▶ **Task prompt**
Set down, character for character, everything in the records below from the line holding "768x473 pixels." down to the line holding "Given: Open the Twitter profile icon", and no other line.

▶ **Supplied records**
+-------+

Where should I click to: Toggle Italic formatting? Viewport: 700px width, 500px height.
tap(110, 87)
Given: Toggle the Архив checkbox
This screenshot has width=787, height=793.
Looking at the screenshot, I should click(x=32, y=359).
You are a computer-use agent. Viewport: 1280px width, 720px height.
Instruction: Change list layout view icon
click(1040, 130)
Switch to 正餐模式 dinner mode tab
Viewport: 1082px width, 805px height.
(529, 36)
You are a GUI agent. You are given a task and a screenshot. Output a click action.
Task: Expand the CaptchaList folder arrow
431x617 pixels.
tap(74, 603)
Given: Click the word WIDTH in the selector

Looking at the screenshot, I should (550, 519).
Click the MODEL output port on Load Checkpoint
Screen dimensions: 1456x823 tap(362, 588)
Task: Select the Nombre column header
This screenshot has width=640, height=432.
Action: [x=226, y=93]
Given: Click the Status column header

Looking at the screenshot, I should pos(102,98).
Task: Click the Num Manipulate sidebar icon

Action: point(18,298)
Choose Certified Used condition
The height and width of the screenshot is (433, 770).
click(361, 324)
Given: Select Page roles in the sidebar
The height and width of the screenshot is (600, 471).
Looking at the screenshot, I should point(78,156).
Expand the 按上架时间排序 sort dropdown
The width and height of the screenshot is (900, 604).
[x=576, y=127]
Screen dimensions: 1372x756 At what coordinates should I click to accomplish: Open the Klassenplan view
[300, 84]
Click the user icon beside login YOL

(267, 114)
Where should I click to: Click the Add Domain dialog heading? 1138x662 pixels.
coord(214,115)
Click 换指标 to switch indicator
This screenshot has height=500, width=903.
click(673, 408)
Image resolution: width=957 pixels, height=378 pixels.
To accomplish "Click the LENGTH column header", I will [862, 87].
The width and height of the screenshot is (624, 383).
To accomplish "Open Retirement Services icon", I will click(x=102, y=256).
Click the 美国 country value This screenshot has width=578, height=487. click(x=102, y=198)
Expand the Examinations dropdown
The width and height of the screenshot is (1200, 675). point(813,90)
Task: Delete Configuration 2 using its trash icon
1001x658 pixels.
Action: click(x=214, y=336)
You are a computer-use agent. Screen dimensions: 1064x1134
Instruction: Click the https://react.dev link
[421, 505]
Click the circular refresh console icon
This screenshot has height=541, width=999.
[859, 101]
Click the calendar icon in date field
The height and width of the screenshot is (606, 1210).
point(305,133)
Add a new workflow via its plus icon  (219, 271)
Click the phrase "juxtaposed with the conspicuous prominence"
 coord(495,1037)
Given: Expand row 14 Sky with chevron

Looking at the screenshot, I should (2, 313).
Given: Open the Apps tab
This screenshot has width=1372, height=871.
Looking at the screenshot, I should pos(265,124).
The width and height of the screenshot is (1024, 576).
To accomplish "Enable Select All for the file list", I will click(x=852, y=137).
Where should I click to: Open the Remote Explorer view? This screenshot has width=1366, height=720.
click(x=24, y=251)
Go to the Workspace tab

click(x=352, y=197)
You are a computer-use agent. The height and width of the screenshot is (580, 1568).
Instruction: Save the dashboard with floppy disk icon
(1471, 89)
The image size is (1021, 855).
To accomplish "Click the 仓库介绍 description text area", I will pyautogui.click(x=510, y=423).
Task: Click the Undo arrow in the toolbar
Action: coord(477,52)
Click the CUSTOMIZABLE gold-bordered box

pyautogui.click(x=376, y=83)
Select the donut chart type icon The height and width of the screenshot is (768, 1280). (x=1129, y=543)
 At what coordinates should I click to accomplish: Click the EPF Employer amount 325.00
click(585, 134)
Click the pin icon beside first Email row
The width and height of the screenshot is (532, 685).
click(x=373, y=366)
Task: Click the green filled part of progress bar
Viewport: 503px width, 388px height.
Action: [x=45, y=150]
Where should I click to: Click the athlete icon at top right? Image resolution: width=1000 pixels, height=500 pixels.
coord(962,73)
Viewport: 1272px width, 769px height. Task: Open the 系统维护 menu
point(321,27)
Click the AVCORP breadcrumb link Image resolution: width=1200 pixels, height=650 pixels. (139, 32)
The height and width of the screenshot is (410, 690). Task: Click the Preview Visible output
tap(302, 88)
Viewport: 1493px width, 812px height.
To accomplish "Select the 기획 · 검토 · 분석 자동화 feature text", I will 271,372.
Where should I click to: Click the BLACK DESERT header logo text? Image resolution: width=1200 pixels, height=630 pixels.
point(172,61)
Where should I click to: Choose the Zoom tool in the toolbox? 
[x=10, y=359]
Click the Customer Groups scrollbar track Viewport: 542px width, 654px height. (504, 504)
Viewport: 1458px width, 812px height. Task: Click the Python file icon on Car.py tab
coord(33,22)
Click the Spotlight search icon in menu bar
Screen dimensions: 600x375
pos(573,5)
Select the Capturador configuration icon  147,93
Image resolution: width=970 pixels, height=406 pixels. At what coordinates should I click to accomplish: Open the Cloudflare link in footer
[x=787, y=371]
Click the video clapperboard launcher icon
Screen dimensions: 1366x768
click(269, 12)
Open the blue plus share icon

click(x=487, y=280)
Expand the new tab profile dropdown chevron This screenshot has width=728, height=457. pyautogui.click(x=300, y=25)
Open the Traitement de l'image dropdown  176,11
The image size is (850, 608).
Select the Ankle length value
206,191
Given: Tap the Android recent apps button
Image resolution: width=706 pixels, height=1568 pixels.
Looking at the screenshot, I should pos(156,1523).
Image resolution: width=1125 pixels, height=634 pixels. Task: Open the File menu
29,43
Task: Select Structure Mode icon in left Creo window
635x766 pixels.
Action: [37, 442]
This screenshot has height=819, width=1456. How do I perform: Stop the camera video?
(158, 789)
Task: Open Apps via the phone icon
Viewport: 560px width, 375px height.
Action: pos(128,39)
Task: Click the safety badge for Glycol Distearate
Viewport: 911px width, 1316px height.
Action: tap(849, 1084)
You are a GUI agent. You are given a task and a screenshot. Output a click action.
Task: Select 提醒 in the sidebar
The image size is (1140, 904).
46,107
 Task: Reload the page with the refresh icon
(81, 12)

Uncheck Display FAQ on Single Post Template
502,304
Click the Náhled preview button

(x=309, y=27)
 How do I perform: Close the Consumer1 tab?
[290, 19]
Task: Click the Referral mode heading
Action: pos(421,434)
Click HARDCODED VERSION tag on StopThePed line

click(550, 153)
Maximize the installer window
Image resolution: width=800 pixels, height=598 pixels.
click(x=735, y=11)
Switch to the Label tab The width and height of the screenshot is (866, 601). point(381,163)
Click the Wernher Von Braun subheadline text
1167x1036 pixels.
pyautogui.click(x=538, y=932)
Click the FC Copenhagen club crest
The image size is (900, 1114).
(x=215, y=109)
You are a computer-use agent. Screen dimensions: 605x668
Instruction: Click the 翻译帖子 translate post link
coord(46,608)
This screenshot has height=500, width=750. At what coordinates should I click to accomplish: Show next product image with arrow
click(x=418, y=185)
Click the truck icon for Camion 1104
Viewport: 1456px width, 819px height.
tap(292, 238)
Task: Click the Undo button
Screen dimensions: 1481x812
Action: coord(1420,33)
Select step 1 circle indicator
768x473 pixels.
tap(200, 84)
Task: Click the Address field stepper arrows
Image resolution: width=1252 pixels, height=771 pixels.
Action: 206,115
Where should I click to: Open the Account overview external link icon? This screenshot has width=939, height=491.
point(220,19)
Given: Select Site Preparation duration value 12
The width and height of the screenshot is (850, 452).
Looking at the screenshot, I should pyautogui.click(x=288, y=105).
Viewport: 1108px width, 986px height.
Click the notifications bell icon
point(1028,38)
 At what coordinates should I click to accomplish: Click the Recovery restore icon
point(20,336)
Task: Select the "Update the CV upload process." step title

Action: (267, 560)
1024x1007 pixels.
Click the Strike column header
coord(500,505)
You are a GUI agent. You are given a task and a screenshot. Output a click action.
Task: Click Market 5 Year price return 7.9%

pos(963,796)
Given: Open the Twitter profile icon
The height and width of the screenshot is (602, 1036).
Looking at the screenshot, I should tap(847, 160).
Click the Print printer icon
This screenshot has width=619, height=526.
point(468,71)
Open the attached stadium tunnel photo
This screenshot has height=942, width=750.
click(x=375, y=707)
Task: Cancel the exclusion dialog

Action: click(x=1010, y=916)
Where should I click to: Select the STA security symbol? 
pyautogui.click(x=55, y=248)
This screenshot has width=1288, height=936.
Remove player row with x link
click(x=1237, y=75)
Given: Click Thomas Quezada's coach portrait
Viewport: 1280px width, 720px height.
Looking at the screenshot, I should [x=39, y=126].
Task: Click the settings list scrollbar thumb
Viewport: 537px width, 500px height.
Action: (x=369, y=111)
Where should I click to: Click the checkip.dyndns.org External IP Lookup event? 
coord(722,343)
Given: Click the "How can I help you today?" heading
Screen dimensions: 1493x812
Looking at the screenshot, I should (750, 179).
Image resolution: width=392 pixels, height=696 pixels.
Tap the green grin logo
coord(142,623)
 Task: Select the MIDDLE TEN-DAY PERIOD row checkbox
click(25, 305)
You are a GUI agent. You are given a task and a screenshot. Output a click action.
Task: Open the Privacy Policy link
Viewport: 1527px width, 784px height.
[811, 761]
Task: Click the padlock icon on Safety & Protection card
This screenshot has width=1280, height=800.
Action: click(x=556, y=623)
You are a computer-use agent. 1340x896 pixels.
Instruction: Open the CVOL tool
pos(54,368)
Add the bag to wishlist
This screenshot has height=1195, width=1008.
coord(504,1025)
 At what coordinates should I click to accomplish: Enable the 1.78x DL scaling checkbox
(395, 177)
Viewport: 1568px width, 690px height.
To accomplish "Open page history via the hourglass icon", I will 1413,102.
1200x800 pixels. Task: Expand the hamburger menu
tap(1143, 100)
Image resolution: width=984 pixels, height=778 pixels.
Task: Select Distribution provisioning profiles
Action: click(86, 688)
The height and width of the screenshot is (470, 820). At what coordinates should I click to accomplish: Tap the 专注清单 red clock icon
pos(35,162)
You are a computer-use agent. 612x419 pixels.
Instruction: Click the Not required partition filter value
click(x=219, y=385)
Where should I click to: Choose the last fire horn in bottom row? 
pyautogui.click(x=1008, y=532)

+-------+

▶ **Expected output**
768x473 pixels.
tap(200, 84)
Task: Click the Address field stepper arrows
Image resolution: width=1252 pixels, height=771 pixels.
Action: 206,115
Where should I click to: Open the Account overview external link icon? This screenshot has width=939, height=491.
point(220,19)
Given: Select Site Preparation duration value 12
The width and height of the screenshot is (850, 452).
Looking at the screenshot, I should pyautogui.click(x=288, y=105).
Viewport: 1108px width, 986px height.
Click the notifications bell icon
point(1028,38)
 At what coordinates should I click to accomplish: Click the Recovery restore icon
point(20,336)
Task: Select the "Update the CV upload process." step title

Action: (267, 560)
1024x1007 pixels.
Click the Strike column header
coord(500,505)
You are a GUI agent. You are given a task and a screenshot. Output a click action.
Task: Click Market 5 Year price return 7.9%

pos(963,796)
Given: Open the Twitter profile icon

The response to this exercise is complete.